The decision to scrub her speeches of the gender reference — which was reported by the Associated Press — highlights the longstanding critique of the former first lady and her husband Bill that they rely heavily on results from political polls and focus groups before making the slightest political decision.

In the 1990s, Bill Clinton reportedly poll tested family vacation spots.

Clinton dropped the reference after Emily’s List, a group that supports pro-abortion Democratic women and is backing Hillary, provided the campaign with a report showing that it did not help the former secretary of state.

According to the AP:

Clinton has stopped explicitly mentioning her role in history and joking about being the “youngest woman president.” That’s by design: Those kinds of direct appeals weren’t working with voters.

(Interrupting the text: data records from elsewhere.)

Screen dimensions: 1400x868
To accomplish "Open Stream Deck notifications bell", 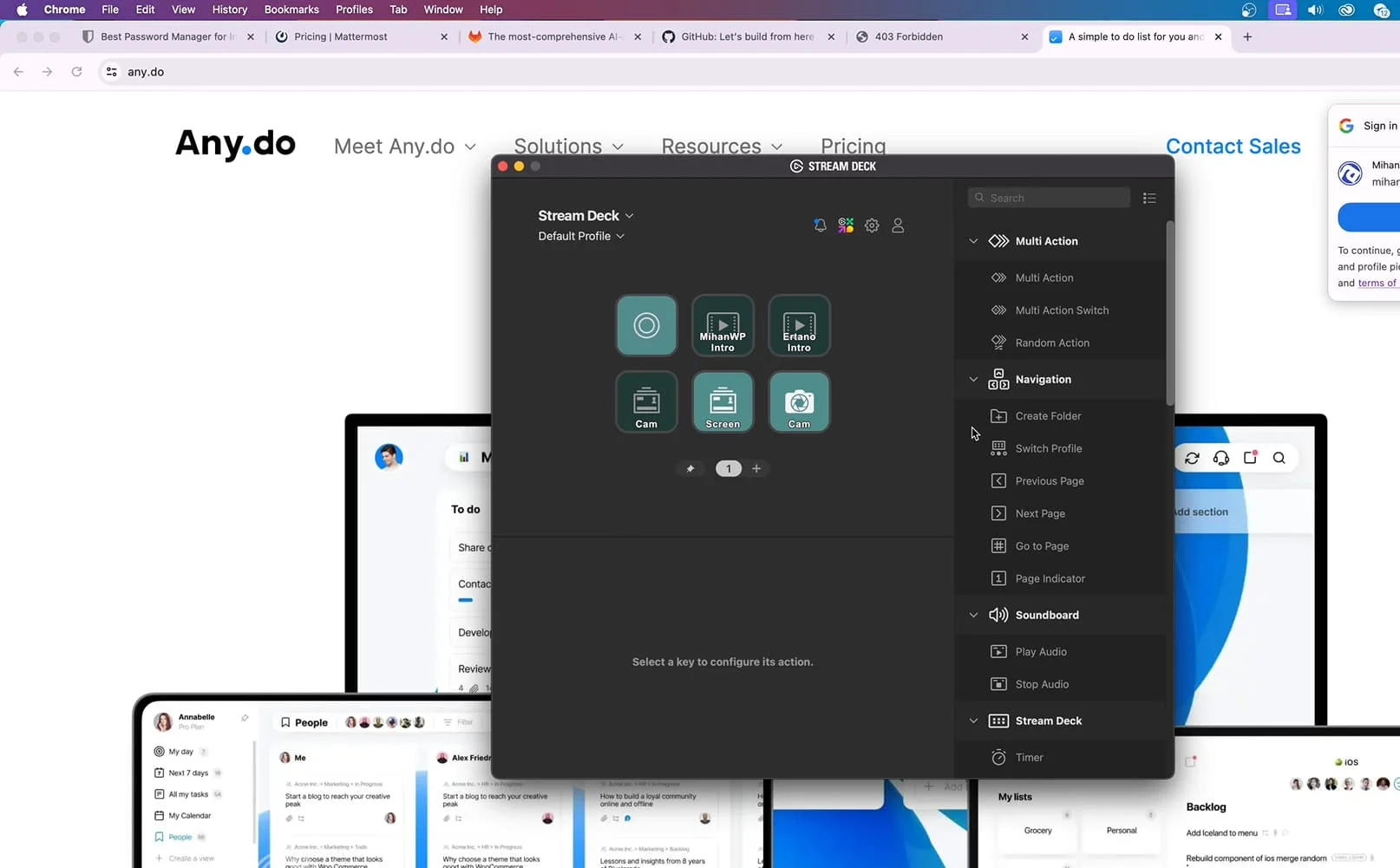I will 820,225.
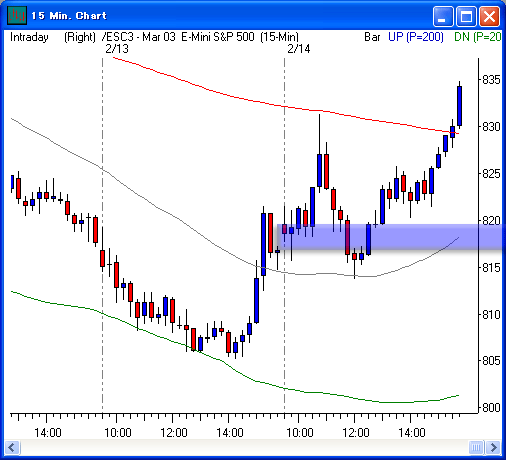
Task: Click the 800 price axis label
Action: tap(491, 407)
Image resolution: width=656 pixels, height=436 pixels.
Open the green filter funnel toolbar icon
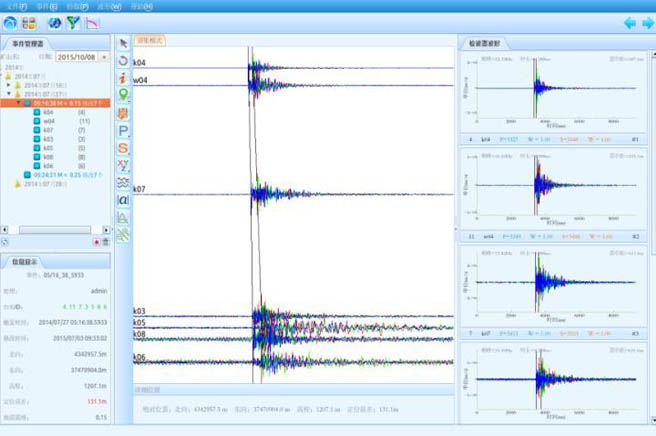point(73,22)
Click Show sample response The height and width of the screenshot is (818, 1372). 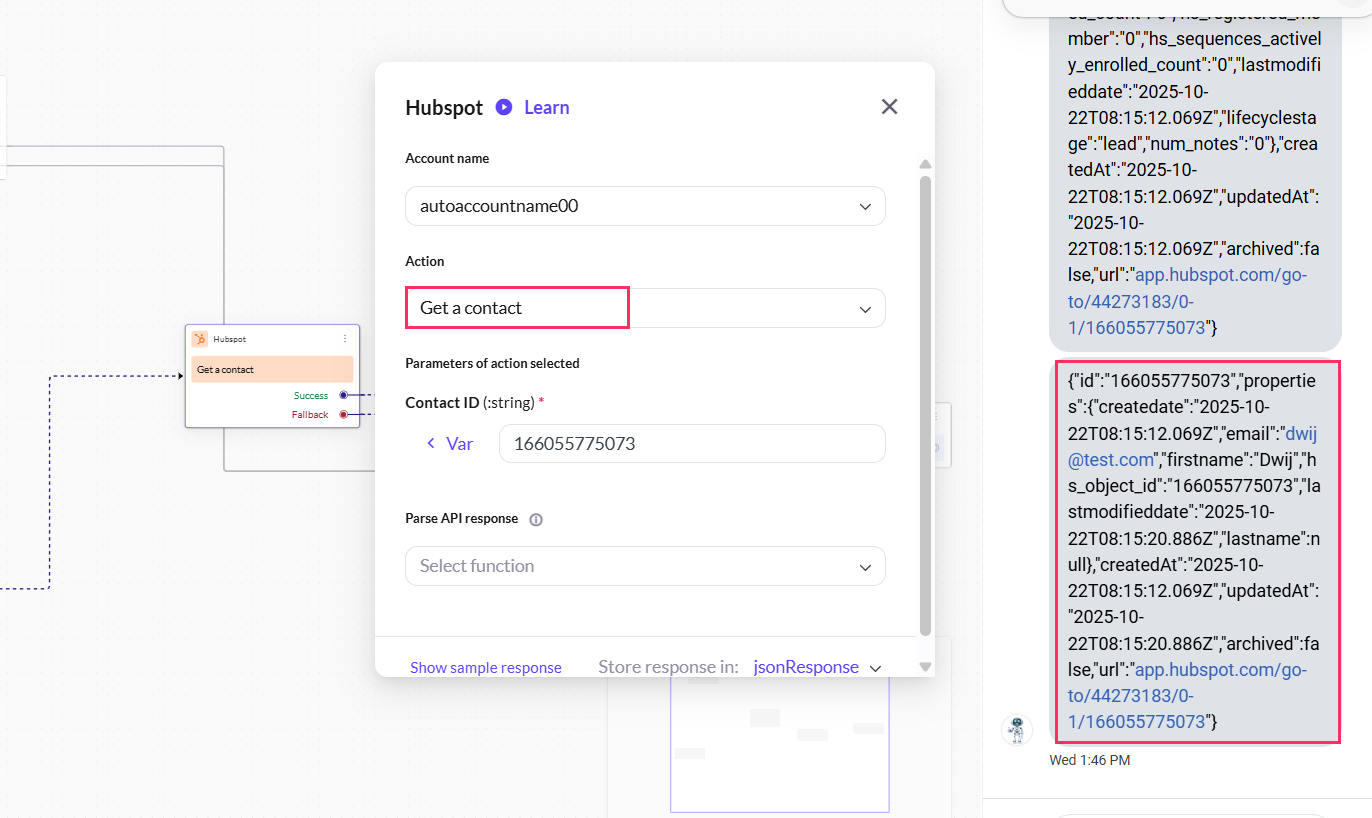486,668
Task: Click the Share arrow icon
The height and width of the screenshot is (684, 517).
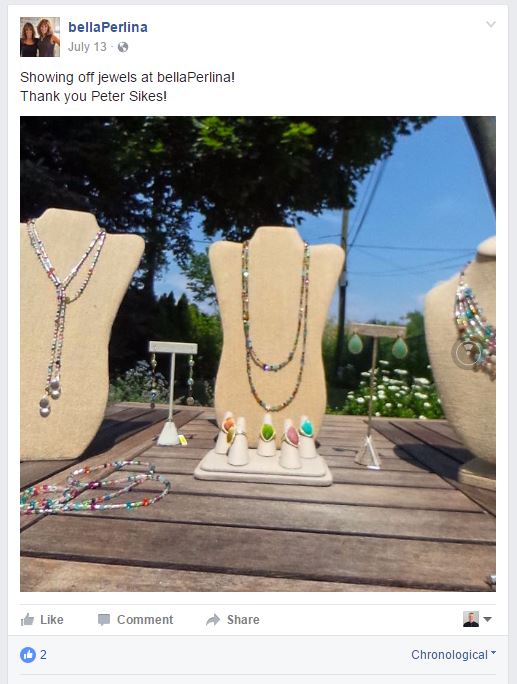Action: click(213, 619)
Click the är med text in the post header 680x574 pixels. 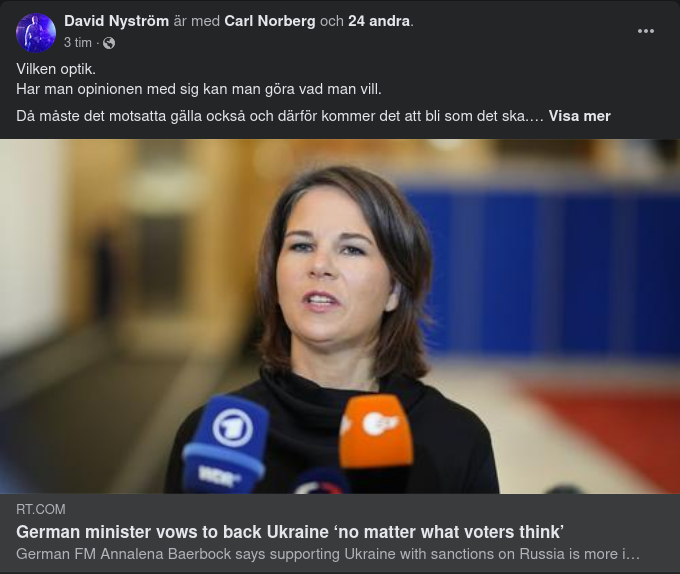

“De-emphasize the ‘first’ talk,” advised a research report done by Emily’s List. “They already know she’d be the first woman president,” the report said of donors, “but we don’t get anything by reminding them.”

Clinton has focused heavily on gender during the campaign. Besides touting her own positions on issues seen as important to women, she has sought to portray her presumptive general election challenger, Donald Trump, as a misogynist.

But while the strategy has worked to increase Trump’s unfavorable ratings with women, it could potentially backfire if Clinton’s focus on gender ends up alienating men.

Two national polls out this weekend suggest that that may be occurring. A Washington Post/ABC News poll has Trump leading Clinton 46 percent to 44 percent. Trump has a larger margin of support with men than Clinton does among women in that poll.

An NBC News/Wall Street Journal poll shows the opposite. Clinton leads Trump 46 to 43 in that poll. She leads Trump 51 to 38 among women. Trump leads Clinton 49 to 40 among men.